SolarCity now has a product suitable for Hawaii's Customer Self-Supply program.

It's a home energy system made up of:

  • A SolarCity PV panel installation (with SolarEdge optimizers?)
  • Battery storage from Tesla
  • A smart thermostat from Nest
  • A smart electric heater from Steffes
  • A gateway that controls the hardware to maximize solar generation and self-consumption

Here's a quick review of the recent policy path: Late last year, Hawaii's Public Utilities Commission issued a ruling (PDF) that ended net energy metering (NEM) as we know it on the Hawaiian islands. Hawaii's NEM program had proven to be too successful. Although it created a strong solar industry, the deep penetration of solar on the utility's distribution grid forced Hawaiian Electric (HECO) and the PUC to react.

Hawaii's new distributed solar tariff offers the option of Customer Grid-Supply (CGS), which credits surplus power provided to the utility at roughly half of the retail rate (for the next two years). The CGS program is capped at 25 megawatts for Oahu and 5 megawatts for both Maui and the Big Island.

The Customer Self-Supply (CSS) tariff allows only for inadvertent export to the grid (at zero compensation) -- so SolarCity's combination of solar, batteries, a smart electric water heater and a Nest thermostat must allow the system to store power when abundant and then deliver it to the home at night or to precool the house during the day. The system relieves some of the duck-curve pressure faced by the utility. Intelligently aggregated, the storage and water heaters can help contribute to balancing the grid.

Of course, the system provides emergency backup power for customers on the sensitive island grid.

The CSS option also provides a fast-track interconnection review and approval process, "even in heavily saturated distribution circuits that otherwise would not permit interconnection," according to the current ruling. HECO had proposed a minimum bill for CSS customers.

Jon Yoshimura, director of government affairs at SolarCity, is based on the islands. He told GTM, "You can control the use of your home-generated electricity. It's designed to heat your hot water at times when you've got ample sun during the day, and it's also designed to cool your home during the day when you have a lot of sun and maybe not as much load from your home." Presumably, excess power production can be used to preheat the water tanks, or the tanks can be aggregated in a demand response program.

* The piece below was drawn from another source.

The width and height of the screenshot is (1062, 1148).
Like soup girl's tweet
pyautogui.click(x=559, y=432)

Yoshimura said CSS customers "can apply for self-supply tariff with this product and virtually have the approval all wrapped up within 30 days."

SolarCity has a lease option for this system. "The product will be leased at $0.26 per kilowatt-hour, and that includes everything, even your electric hot water heater, your Nest thermostat and your Tesla battery -- and we will sell you a [system] at $4.50 a watt," said Yoshimura. SolarCity begins taking orders today. 

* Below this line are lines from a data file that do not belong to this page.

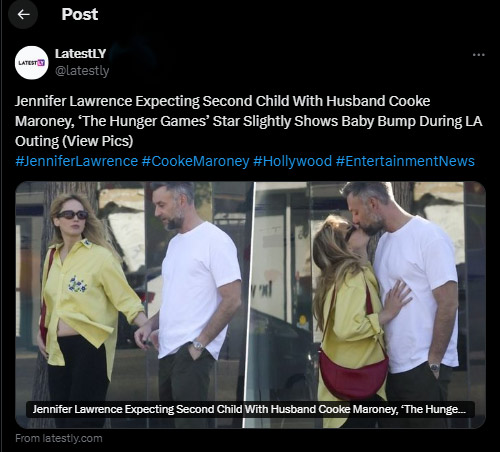Image resolution: width=500 pixels, height=452 pixels.
Task: Click the sunglasses in the left photo
Action: click(72, 215)

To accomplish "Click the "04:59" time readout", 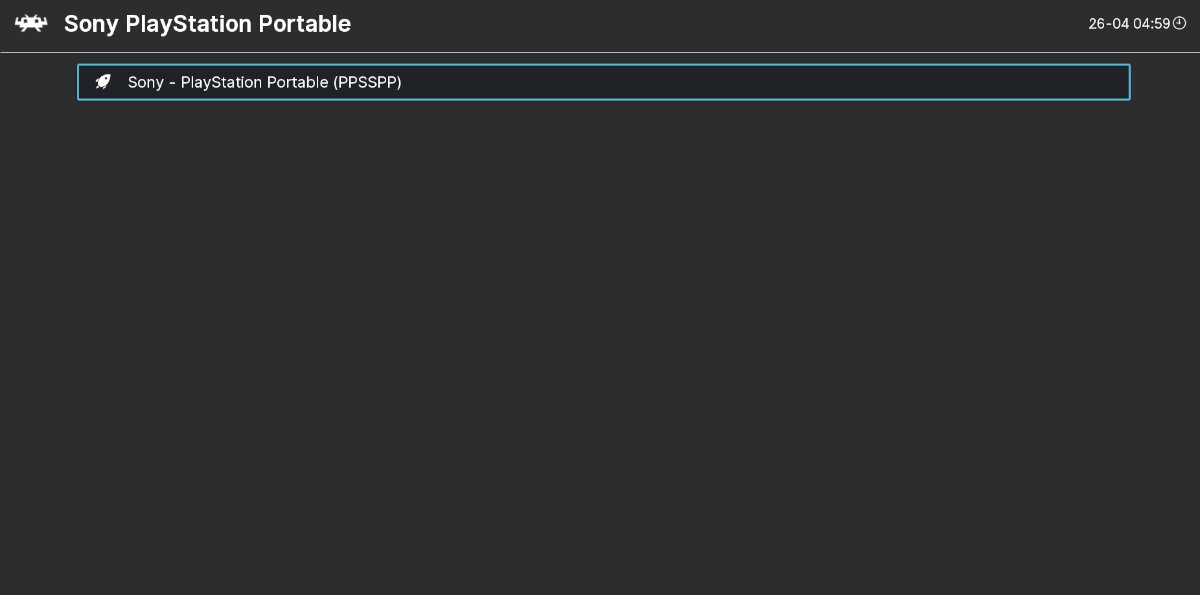I will point(1152,24).
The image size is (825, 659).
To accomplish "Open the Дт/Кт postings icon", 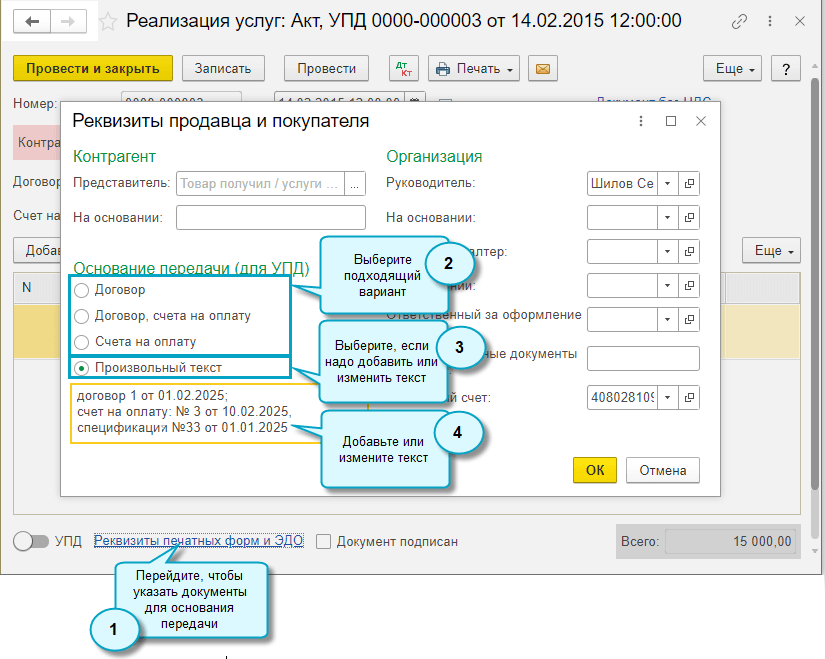I will coord(404,69).
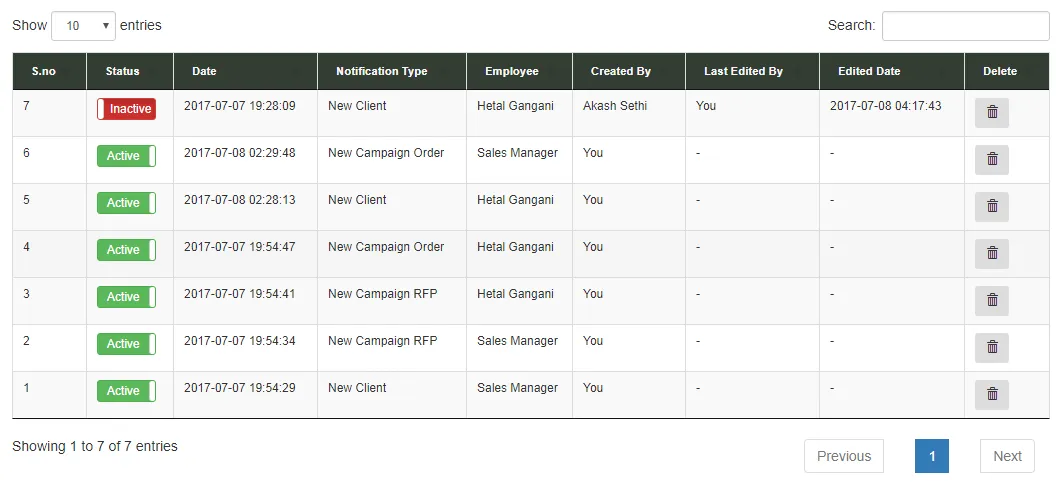Sort table by Date column header
Image resolution: width=1058 pixels, height=488 pixels.
[x=204, y=72]
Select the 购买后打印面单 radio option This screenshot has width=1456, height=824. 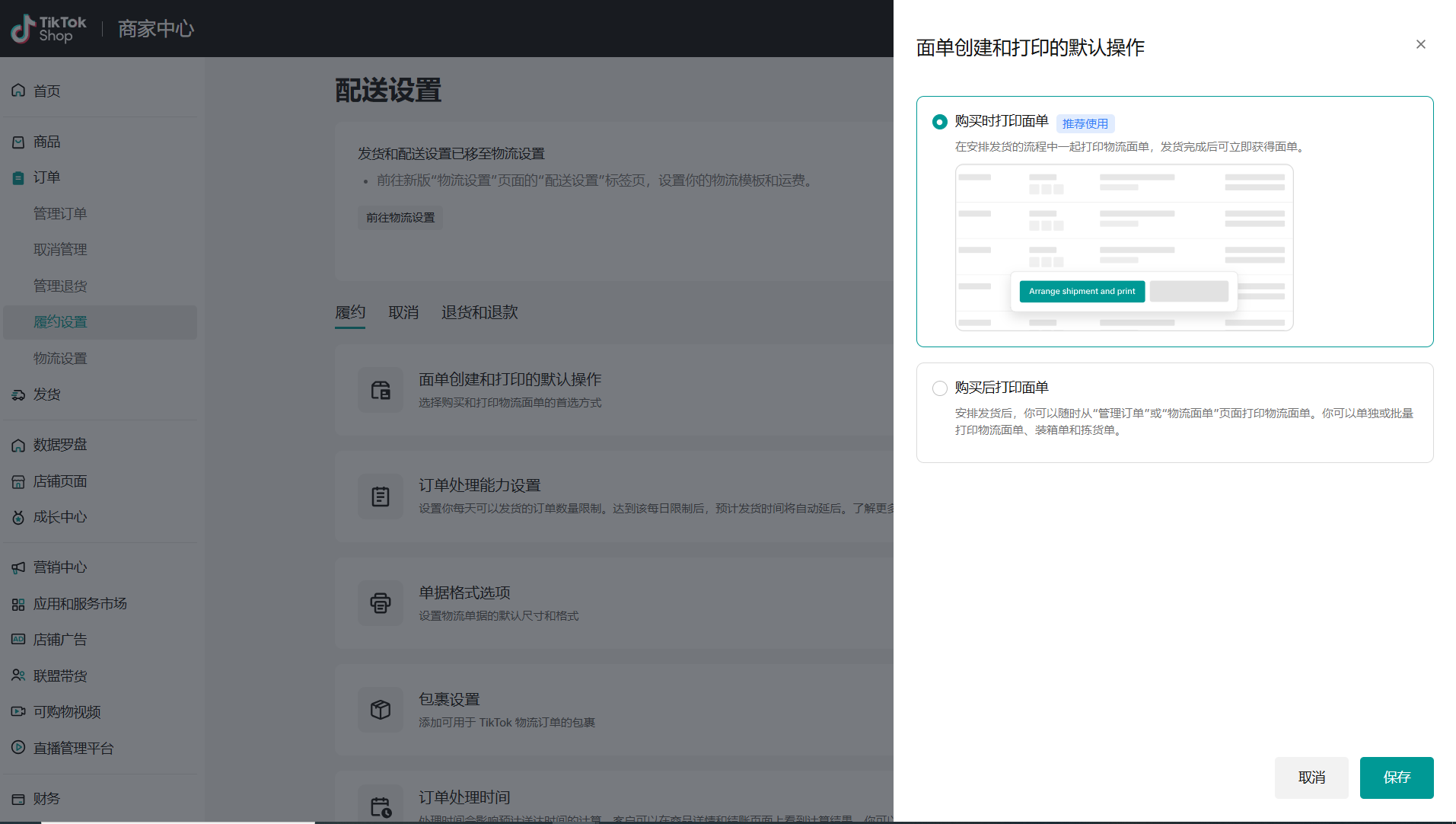pyautogui.click(x=940, y=388)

Yoshimura said, "The good news is that the utility and the industry have reached an agreement on revising the self-supply tariff, and we're going to  be going jointly to the PUC to ask for amendment of the self-supply rules, to indicate what is possible as far as inadvertent export, how many times and how much power is exported." He added, "The goal, of course, is to limit the amount of inadvertent export."

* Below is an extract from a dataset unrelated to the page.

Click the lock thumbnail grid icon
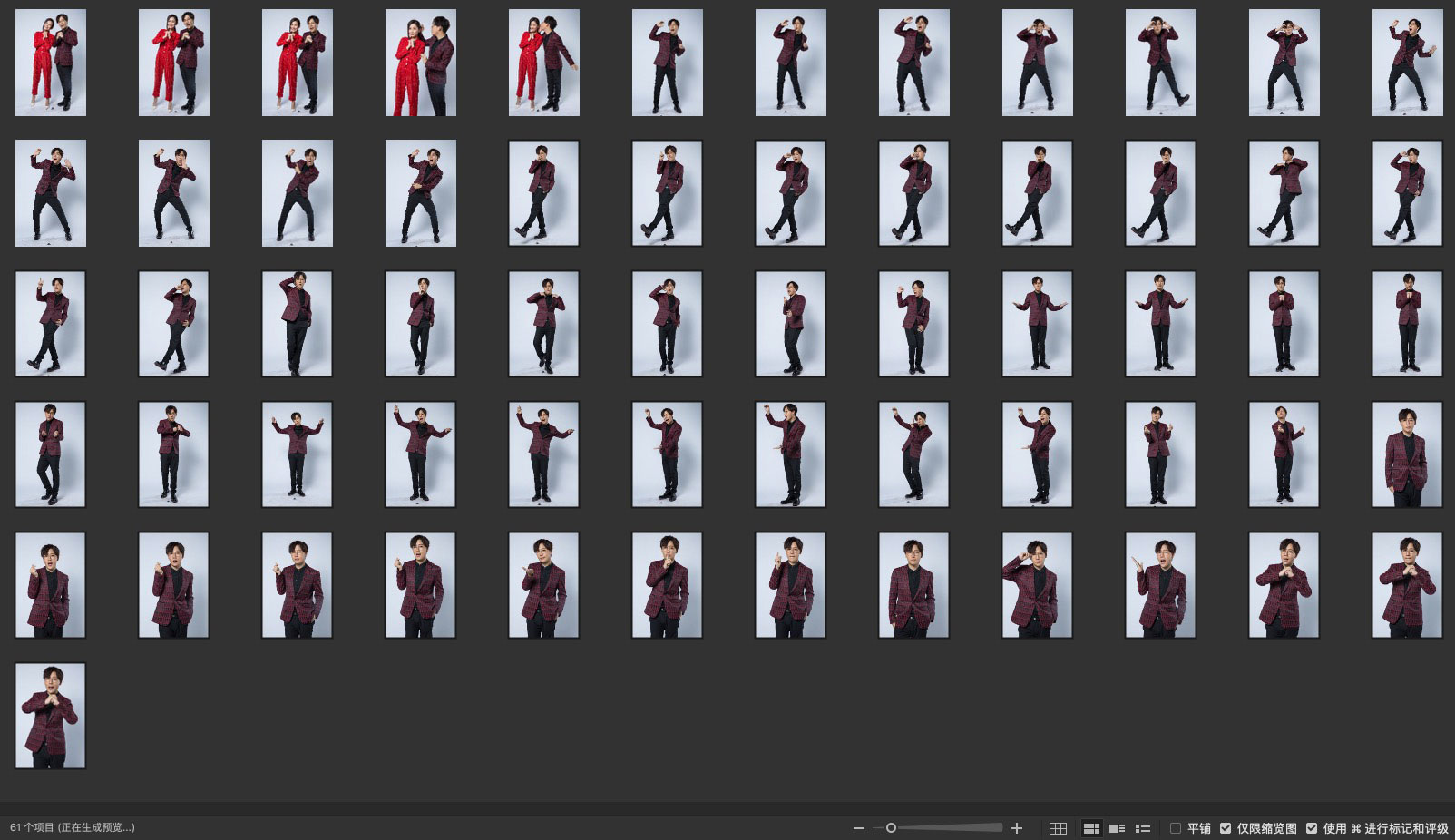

Ravi Manghani, GTM Research's senior storage analyst, notes, "The self-supply tariff went into place only in October. It will take a few months for vendors and installers to set up the necessary infrastructure to start actively deploying."

Yoshimura points out, "There's a lot of interest in demand response and the utilities being able to benefit from [distributed generation]. While we take baby steps toward that future, this product is really an important stepping stone for SolarCity to participate in today's policies and [with the] rules put into play in Hawaii."

He concluded, "We're lucky to have legislators who are doing their best to push HECO into the future -- or at least into the present."